Commonly Involved Lymph Nodes in Uterine Sarcoma
In uterine sarcoma, lymph node involvement is uncommon, and routine lymphadenectomy is not recommended as part of standard surgical management. 1
Lymphatic Drainage Patterns in Uterine Sarcoma
Unlike endometrial carcinoma, uterine sarcomas rarely metastasize to lymph nodes.

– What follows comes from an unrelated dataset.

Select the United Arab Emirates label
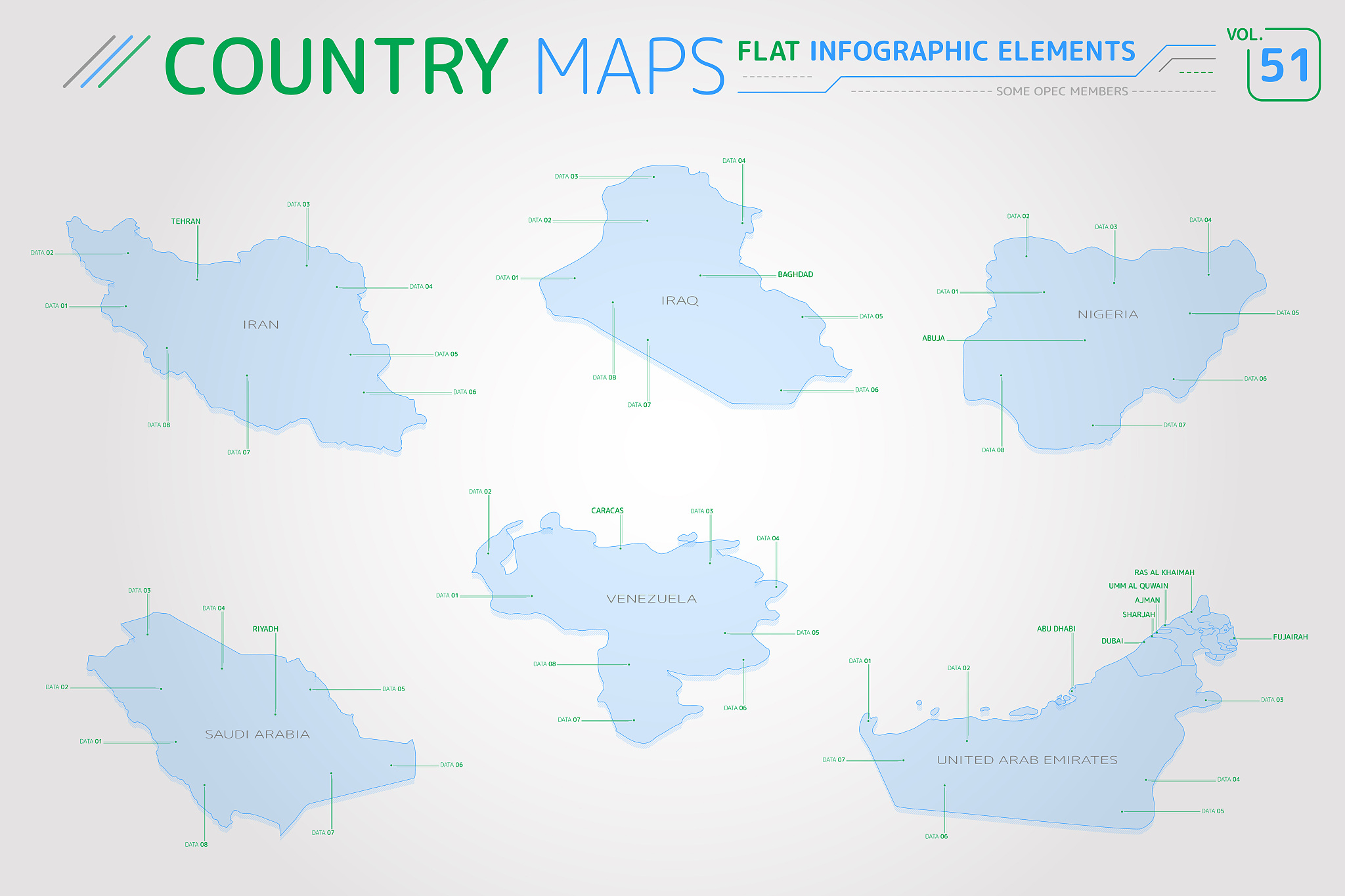Image resolution: width=1345 pixels, height=896 pixels. 1027,760
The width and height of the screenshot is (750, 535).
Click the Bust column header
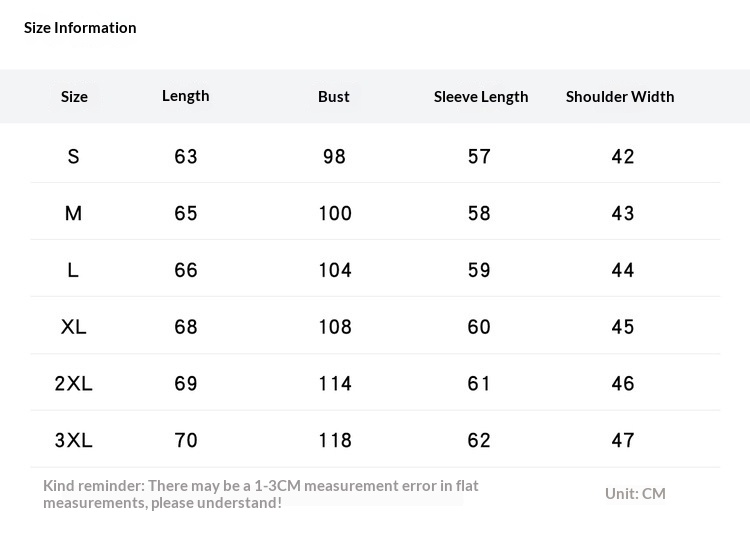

The lymphatic spread pattern differs based on the specific type of uterine sarcoma:
By Sarcoma Subtype:
- Leiomyosarcoma: Lymph node metastasis is rare; lymphadenectomy is not indicated 2
- Undifferentiated endometrial sarcoma: Lymphadenectomy not routinely indicated 2
- Low-grade endometrial stromal sarcoma: Recent data suggests higher nodal involvement than previously thought; lymphadenectomy may be considered 2
- Carcinosarcoma: Requires lymph node assessment as part of comprehensive surgical staging 2
When Lymph Node Involvement Does Occur:
When uterine sarcomas do spread to lymph nodes, they typically follow these patterns:
Pelvic lymph nodes:
- External iliac nodes
- Internal iliac (hypogastric) nodes
- Obturator nodes
- Common iliac nodes
Para-aortic lymph nodes:
- Inframesenteric region
- Infrarenal region
Surgical Approach to Lymph Node Assessment
The NCCN guidelines clearly state that "lymphadenectomy is not recommended for patients with uterine sarcoma because metastasis to the nodes is unusual." 1
However, in specific circumstances:
- Excision of suspicious or enlarged lymph nodes should be performed regardless of sarcoma type 1
- For carcinosarcoma (now classified as a metaplastic carcinoma), lymph node assessment is indicated as part of comprehensive surgical staging 2
Clinical Implications
- Standard surgical approach: Total abdominal hysterectomy and bilateral salpingo-oophorectomy without routine lymphadenectomy 2, 3
- Selective lymphadenectomy: Only indicated in cases with:
- Extrauterine disease
- Suspicious or enlarged lymph nodes
- Carcinosarcoma histology
- Possibly in low-grade endometrial stromal sarcoma based on newer evidence 2
Important Considerations
- Preoperative imaging cannot reliably identify lymph node metastasis in uterine sarcoma 4
- The rarity of uterine sarcomas has limited the development of strong evidence-based guidelines specific to lymph node management 3
- Treatment decisions should be made in multidisciplinary sarcoma reference centers 4
Understanding the uncommon nature of lymphatic spread in uterine sarcoma helps avoid unnecessary lymphadenectomy and its associated morbidity while ensuring appropriate surgical management for these aggressive tumors.